## Problem
Filter the entries for the word "Viewport". Copy each line that has it.

★ ★ ★

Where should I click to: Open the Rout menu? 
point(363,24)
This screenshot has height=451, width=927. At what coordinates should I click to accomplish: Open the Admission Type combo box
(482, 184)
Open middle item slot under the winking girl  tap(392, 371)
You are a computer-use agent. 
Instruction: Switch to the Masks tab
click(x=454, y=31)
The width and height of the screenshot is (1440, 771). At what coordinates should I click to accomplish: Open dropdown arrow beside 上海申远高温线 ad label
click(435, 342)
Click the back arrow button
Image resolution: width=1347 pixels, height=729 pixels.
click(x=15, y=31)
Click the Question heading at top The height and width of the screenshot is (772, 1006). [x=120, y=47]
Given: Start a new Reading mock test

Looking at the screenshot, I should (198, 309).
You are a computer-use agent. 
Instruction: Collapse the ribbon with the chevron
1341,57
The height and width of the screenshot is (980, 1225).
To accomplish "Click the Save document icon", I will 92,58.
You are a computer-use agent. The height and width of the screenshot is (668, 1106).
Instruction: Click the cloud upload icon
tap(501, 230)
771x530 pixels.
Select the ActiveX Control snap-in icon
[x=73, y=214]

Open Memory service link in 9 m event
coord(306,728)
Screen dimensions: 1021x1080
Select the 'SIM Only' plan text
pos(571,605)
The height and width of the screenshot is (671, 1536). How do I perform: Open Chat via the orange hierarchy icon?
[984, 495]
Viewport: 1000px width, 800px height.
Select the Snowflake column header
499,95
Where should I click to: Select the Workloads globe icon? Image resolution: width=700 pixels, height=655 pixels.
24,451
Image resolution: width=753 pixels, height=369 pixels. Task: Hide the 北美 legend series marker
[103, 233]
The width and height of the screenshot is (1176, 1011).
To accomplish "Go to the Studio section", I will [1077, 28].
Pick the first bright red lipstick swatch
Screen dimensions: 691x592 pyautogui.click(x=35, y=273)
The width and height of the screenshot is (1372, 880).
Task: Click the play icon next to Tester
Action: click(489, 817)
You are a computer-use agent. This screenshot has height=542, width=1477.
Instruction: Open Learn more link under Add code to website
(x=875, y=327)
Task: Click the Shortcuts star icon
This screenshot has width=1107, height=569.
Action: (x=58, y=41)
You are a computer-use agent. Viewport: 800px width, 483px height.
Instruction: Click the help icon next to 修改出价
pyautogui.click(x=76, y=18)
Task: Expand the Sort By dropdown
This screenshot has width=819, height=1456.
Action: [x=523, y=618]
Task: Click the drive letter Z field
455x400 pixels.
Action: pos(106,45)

★ ★ ★

## Exercise solution
Viewport: 1000px width, 800px height.
You are a computer-use agent. Viewport: 800px width, 483px height.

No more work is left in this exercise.